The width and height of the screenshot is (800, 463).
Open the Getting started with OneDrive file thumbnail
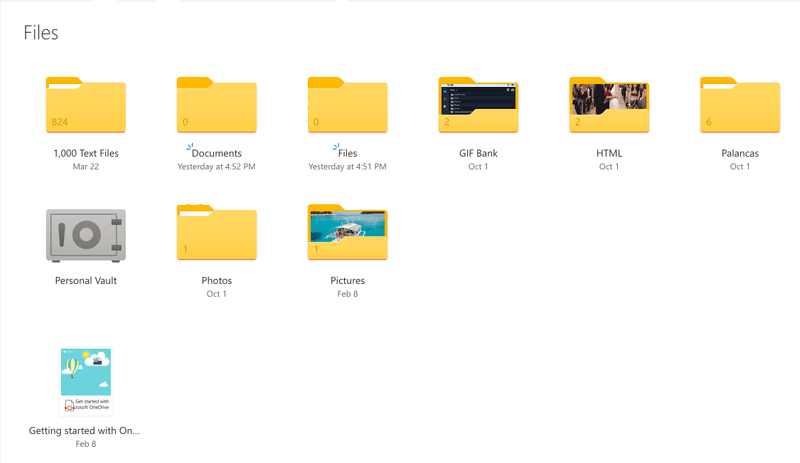point(86,381)
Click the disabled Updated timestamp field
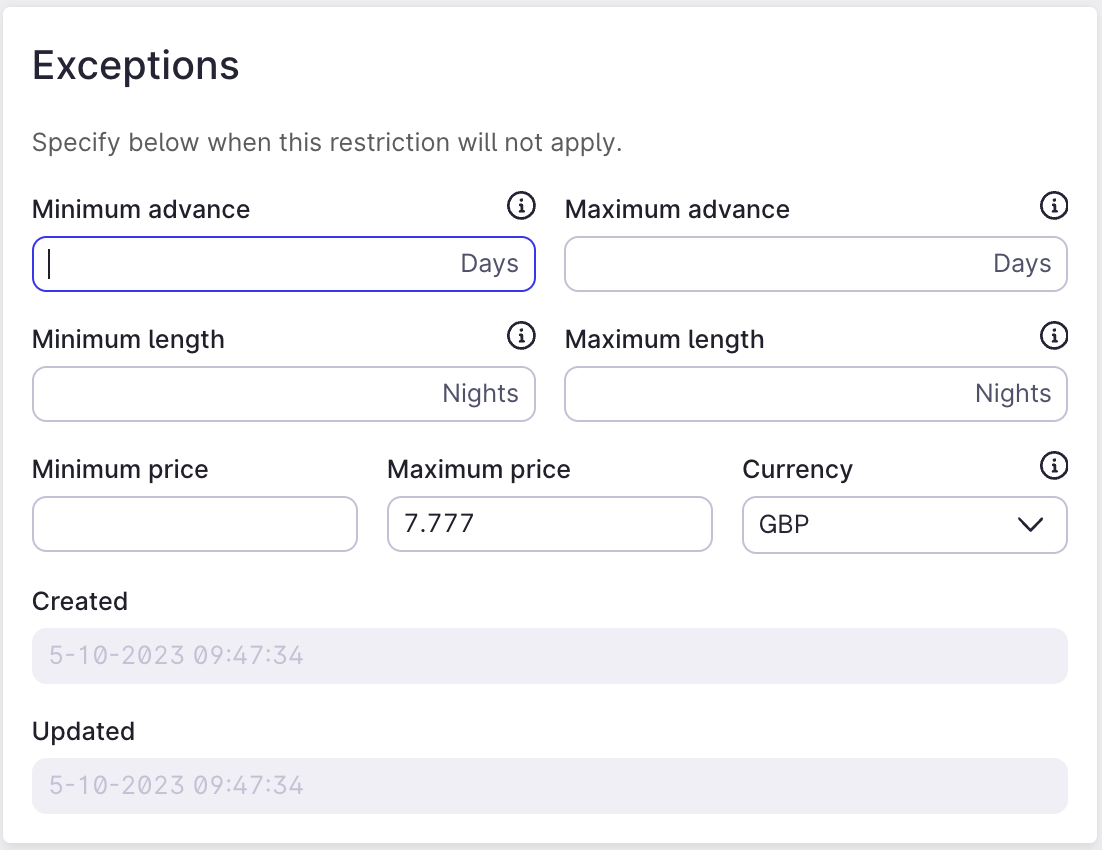Screen dimensions: 1102x850 (x=550, y=785)
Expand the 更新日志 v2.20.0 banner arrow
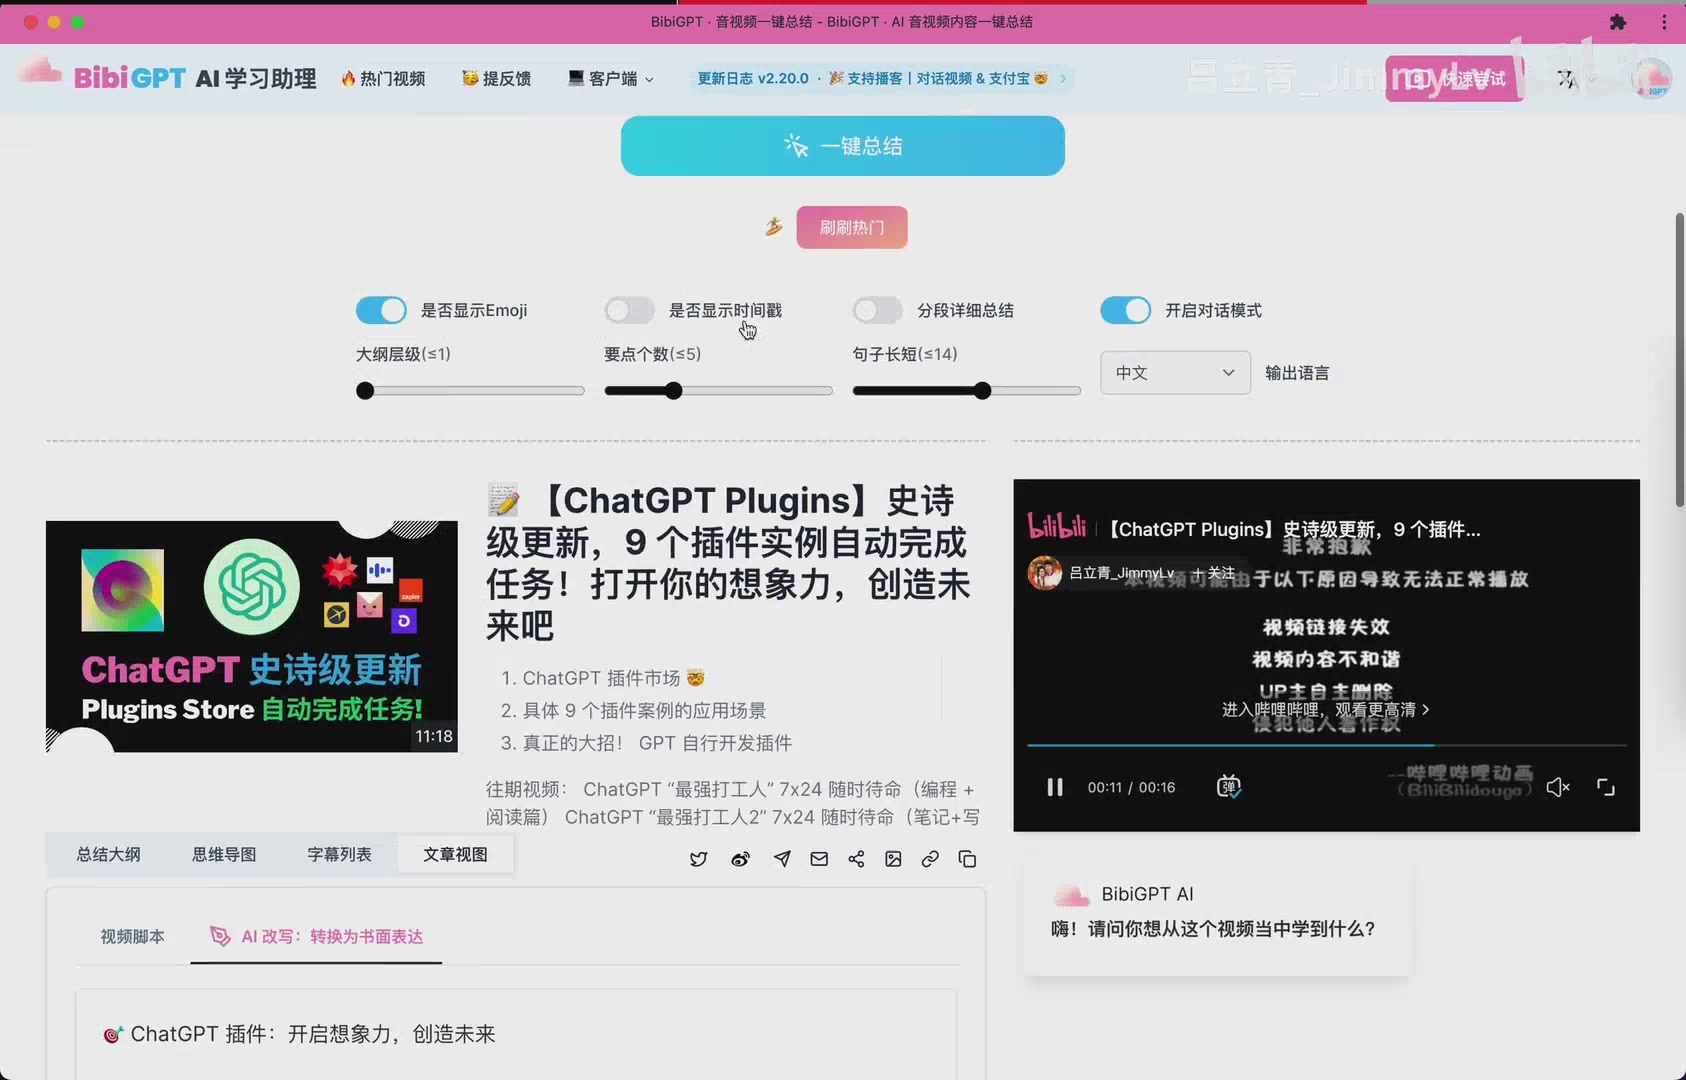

**Exercise directions**
With the pictures omitted, give every line above again exactly.

**Solution below**
The width and height of the screenshot is (800, 463).
Open the Getting started with OneDrive file thumbnail
point(86,381)
Click the disabled Updated timestamp field
Screen dimensions: 1102x850 (x=550, y=785)
Expand the 更新日志 v2.20.0 banner arrow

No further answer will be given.